Here is the first (single-core script):

#!/usr/bin/env python
# coding: utf-8


# Ref:

# https://stackoverflow.com/questions/40342355/how-can-i-generate-a-regular-geographic-grid-using-python


from cartopy.io import shapereader
import shapely
import pyproj
import geopandas as gpd
from time import time
import pandas as pd
import copy
import matplotlib.pyplot as plt


def get_bounds(df: gpd.GeoDataFrame,
               country=str,
               colname='ABBREV') -> tuple:
    """Get Bounds from Geopandas.

    Parameters
    ----------
    df : gpd.GeoDataFrame
        DESCRIPTION.
    country : TYPE, optional
        DESCRIPTION. The default is str.
    colname : TYPE, optional
        DESCRIPTION. The default is 'ABBREV'.

    Returns
    -------
    tuple (ROI,
           Geopandas.GeoSeries)
        ROI = shapely.geometry.box(minx, miny, maxx, maxy)
        Geopandas.GeoSeries

    """
    mask = df[colname].str.contains(country).fillna(False)

    c_df = df[mask]

    minx, miny, maxx, maxy = c_df.geometry.total_bounds

    ROI = shapely.geometry.box(minx, miny, maxx, maxy)

    return ROI, c_df.geometry


def getRoi():
    """Generate a ROI for Brazil.

    Returns
    -------
    ROI : TYPE
        DESCRIPTION.
    geometry : TYPE
        DESCRIPTION.

    """
    # # Fetching some basic data

    # Get geometries
    shpfilename = shapereader.natural_earth(resolution='50m',
                                            category='cultural',
                                            name='admin_0_countries')
    reader = shapereader.Reader(shpfilename)

    Countries = pd.DataFrame()

    for x in reader.records():
        S = pd.Series(x.attributes)
        S['geometry'] = x.geometry

        Countries = Countries.append(S, ignore_index=True)

    Countries = gpd.GeoDataFrame(Countries, crs="EPSG:4326")

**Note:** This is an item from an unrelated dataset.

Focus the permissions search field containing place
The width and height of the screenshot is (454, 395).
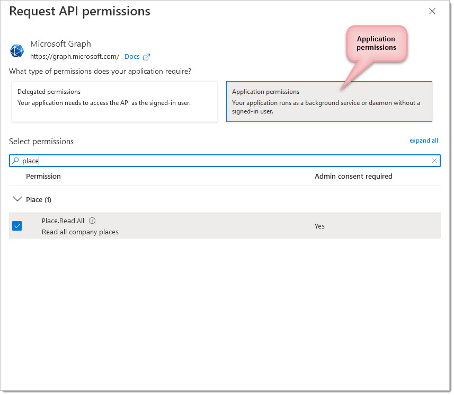pyautogui.click(x=225, y=161)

    # Determine bounding box
    ROI, geometry = get_bounds(Countries, 'Brazil')

    return ROI, geometry


class RegularGridder():
    def __init__(self,
                 origin_crs,
                 target_crs):
        self._transformer = pyproj.Transformer.from_crs(
            origin_crs, target_crs, always_xy=True)

    @property
    def transformer(self) -> pyproj.Transformer:
        """Retrieve the pyproj.Transformer for reprojecting data coordinates.

        Returns
        -------
        pyproj.Transformer

        """
        return self._transformer

    @transformer.setter
    def transformer(self,
                    transformer: pyproj.Transformer):
        """Reset the pyproj.transformer instance.

        Parameters
        ----------
        pyproj.Transformer
            DESCRIPTION.

        Returns
        -------
        pyproj.Transformer

        """
        if not isinstance(transformer, pyproj.Transformer):
            msg = ("The provided Transformer is not of correct Type. \n" +
                   "\tType expected: {0}; \n\tActual type {1}"
                   )
            raise TypeError(msg.format(pyproj.Transformer,
                                       type(transformer)
                                       )
                            )
        else:
            self._transformer = transformer

            return self._transformer

    def generate_regularGrid(self,
                             xmin,
                             ymin,
                             xmax,
                             ymax,
                             dx=5,  # in target units
                             dy=5,  # in target units
                             return_grid_in_original_crs=False,
                             verbose=False) -> gpd.GeoSeries:
        """Generate a Regular Gridded Surface.

        Parameters
        ----------
        xmin : Float
            DESCRIPTION.
        ymin : Float
            DESCRIPTION.
        xmax : Float
            DESCRIPTION.
        ymax : Float
            DESCRIPTION.
        origin_crs : TYPE
            DESCRIPTION.
        target_crs : TYPE
            DESCRIPTION.
        dx : Float, optional.
            the spacing distance between grid (in target units).
                The default is 5.
        dy : Float, optional.
            the spacing distance between grid (in target units).
                The default is 5.
        return_grid_in_original_crs : Bool, optional
            Boolean parameter that constrols whether the grid should
            be returned in the original crs, or not.
            If True, the grid will be returned in the original crs
            If False (default), the grid will be returned in the target crs.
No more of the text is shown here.